A UN MESE E MEZZO DALLA MORTE i risultati dell’autopsia non erano ancora stati resi pubblici e le ambiguità intorno ad alcune figure della Missione di Verifica in Colombia, le quali, oltre ad essere sospettate di aver alterato la scena del delitto, pare abbiano giocato un ruolo nella divulgazione di alcune informazioni confidenziali, sono diventate sempre più forti. Secondo la ricostruzione di Claudia Duque, sarebbe stato Christian Thompson, responsabile della sicurezza della Missione delle Nazioni unite a San Vicente che era in comunicazione con Mario poco prima della sua morte, uno dei primi a trovare il cadavere di Mario Paciolla, a far ripulire la stanza con candeggina e a occultare i computer e i telefoni dati in dotazione dall’Onu all’osservatore. Thompson è un ex-sottoufficiale dell’esercito colombiano che prima di lavorare con le Nazioni unite si occupava di sicurezza per un progetto dell’Usaid in Colombia, l’Agenzia degli Stati uniti per lo Sviluppo internazionale, un’organizzazione che si occupa di promuovere la politica estera statunitense attraverso interventi umanitari, e che non a caso  è stata coinvolta in scandali legati allo spionaggio di alcuni governi latinoamericani.

L’inchiesta di Claudia Duque non si è fermata e in un nuovo articolo la giornalista ha confermato che alcune dinamiche interne alla Missione delle Nazioni Unite potrebbero aver messo in pericolo Mario Paciolla facendo i nomi di Raúl Rosende, direttore dell’area di Verificazione della Missione Onu in Colombia, e di Ómar Cortés Reyes, capitano della Marina in pensione e consulente della Missione dal 2016. Rosende, Reyes ed altri funzionari della Missione avrebbero permesso la diffusione di informazioni confidenziali relative al bombardamento di un accampamento di una cellula dissidente delle Farc compiuto delle forze armate colombiane. L’operazione militare è avvenuta il 29 agosto 2019 nei pressi di San Vicente e ha  provocato la morte di almeno 17 persone, la maggior parte delle quali minorenni. Secondo Claudia Duque, Mario Paciolla ha contribuito in maniera importante alla stesura di un report della Missione Onu riguardante il caso e tali informazioni sono filtrate dalla Missione al senatore Roy Barreras che ha chiesto spiegazioni al governo provocando le dimissioni del Ministro della Difesa Botero.

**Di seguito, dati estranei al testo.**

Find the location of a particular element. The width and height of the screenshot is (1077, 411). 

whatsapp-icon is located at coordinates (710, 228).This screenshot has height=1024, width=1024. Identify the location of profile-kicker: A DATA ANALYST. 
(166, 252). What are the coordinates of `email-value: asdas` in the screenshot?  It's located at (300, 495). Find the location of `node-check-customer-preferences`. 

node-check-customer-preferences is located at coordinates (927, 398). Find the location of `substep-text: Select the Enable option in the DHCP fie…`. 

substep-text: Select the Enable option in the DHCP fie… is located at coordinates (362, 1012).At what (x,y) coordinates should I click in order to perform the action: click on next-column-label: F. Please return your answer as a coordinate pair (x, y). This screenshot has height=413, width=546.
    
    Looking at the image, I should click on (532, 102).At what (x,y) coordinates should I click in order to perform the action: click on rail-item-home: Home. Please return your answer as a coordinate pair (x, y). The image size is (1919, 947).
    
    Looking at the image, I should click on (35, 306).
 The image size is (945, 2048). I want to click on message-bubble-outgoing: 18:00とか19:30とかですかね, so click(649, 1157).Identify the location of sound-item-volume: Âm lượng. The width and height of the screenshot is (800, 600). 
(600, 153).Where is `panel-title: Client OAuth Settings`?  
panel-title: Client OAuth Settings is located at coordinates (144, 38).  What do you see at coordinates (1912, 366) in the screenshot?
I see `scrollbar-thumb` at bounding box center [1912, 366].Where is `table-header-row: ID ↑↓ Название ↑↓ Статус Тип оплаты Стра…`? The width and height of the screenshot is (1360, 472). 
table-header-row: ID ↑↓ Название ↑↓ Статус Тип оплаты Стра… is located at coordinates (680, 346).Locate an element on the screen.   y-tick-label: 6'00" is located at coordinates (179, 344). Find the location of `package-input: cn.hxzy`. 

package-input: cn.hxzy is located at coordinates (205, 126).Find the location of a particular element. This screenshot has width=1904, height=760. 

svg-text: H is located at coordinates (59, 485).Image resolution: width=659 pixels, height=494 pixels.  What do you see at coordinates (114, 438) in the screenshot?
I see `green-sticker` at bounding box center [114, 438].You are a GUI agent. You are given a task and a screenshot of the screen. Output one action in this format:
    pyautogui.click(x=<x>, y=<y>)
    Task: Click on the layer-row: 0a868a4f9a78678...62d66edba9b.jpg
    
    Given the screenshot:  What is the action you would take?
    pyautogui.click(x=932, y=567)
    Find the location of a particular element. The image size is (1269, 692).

Proteste a Bogotà contro le violenze della polizia. @lapresse

 

L’indignazione della popolazione generata dall’ennesimo scandalo che ha coinvolto il governo e l’apparato militare si è sommata alla rabbia di studenti, sindacati, collettivi e organizzazioni indigene nei confronti delle riforme neoliberali e della continua violenza che colpisce i leader sociali e gli ex-combattenti e ha portato alle grandi mobilitazioni del passato novembre. Milioni di persone si sono riversate in strada fronteggiando le squadre speciali della polizia antisommossa e resistendo alla militarizzazione e al coprifuoco indetto in diverse città. La già debole leadership di Ivan Duque è stata inoltre travolta dalle recenti inchieste giudiziarie e dalla nuova ondata di proteste contro la violenza della polizia. Durante questo periodo di instabilità politica i massacri sono andati aumentando così come gli omicidi di attiviste e leader sociali. Secondo la ricostruzione di Claudia Duque l’omicidio di Mario Paciolla si inserisce in questo contesto, come “il prezzo da pagare per la caduta di un ministro”.

RESTA DA CAPIRE cosa sia successo esattamente tra il 10 e il 15 luglio, ovvero tra l’inizio delle telefonate di Mario alla sua famiglia, a cui manifestava la sua apprensione, e il giorno della sua morte. Perché se è vero che Mario si sentiva in pericolo già da diversi mesi, tanto da chiedere il trasferimento già a gennaio 2020, qualcosa negli ultimi giorni lo aveva sconvolto a tal punto da anticipare il suo ritorno a casa a poche settimane dalla fine della sua Missione. Qualcosa di grave potrebbe essere successo durante una delle ultime riunioni con i suoi colleghi dell’Onu ma il silenzio pubblico delle Nazioni Unite ad oggi non permette ricostruire gli ultimi giorni di Mario Paciolla.